Muslim couple guilty of planning terrorist attack
Mohammed Rehman, 25, and his wife Sana Ahmed Khan, 24, are to be sentenced tomorrow in the Old Bailey in London after being found guilty of planning a terrorist attack.
According to the BBC, chemicals for bomb making were found at Rehman’s family home in Reading.
Rehman discussed targeting the London Underground and Westfield shopping centre on social media under the name “Silent Bomber”.
Rehman, who was also convicted of possessing an article for terrorist purposes, used Twitter in May to ask for suggestions on which target in London to choose.
With money supplied by his 24-year-old wife, he stockpiled the chemicals needed to make a huge bomb at his family home and even filmed himself setting off a small explosion in his back garden.
Rehman told an undercover investigator he was planning a martyr operation, jurors heard.
His trial was told that Rehman was prolific on Twitter, posting extremist rhetoric alongside images of homemade devices and instructional material.
Text messages between the couple were uncovered showing discussions about buying chemicals, while emails revealed Rehman had also sent Islamic State-related video clips to Khan.
Speaking today after their conviction, Assistant Chief Constable Laura Nicholson, head of the South East Counter Terrorism Unit, said:
These were dangerous individuals who represented a genuine threat, but through counter-terrorism policing we were able to intercept them before they could carry out their plans.
It is clear that Rehman and Khan shared a radical and violent extremist ideology.
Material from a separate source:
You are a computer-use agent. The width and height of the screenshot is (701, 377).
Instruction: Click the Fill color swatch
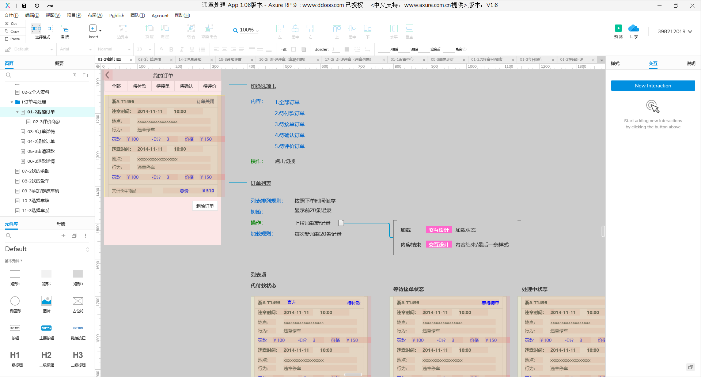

They actively accessed extremist material on the internet and used social media to develop and share their views as they prepared acts of terrorism.
Rehman’s parents told BBC South East they had seen no sign of any connections with radical Islam, although they said their son did become isolated and was smoking and drinking in the months before his arrest.
His mother said she would “never forgive” her son for planning the attack.
His father, who moved to the UK in 1980, said he had “no idea” his son was carrying out test bomb blasts.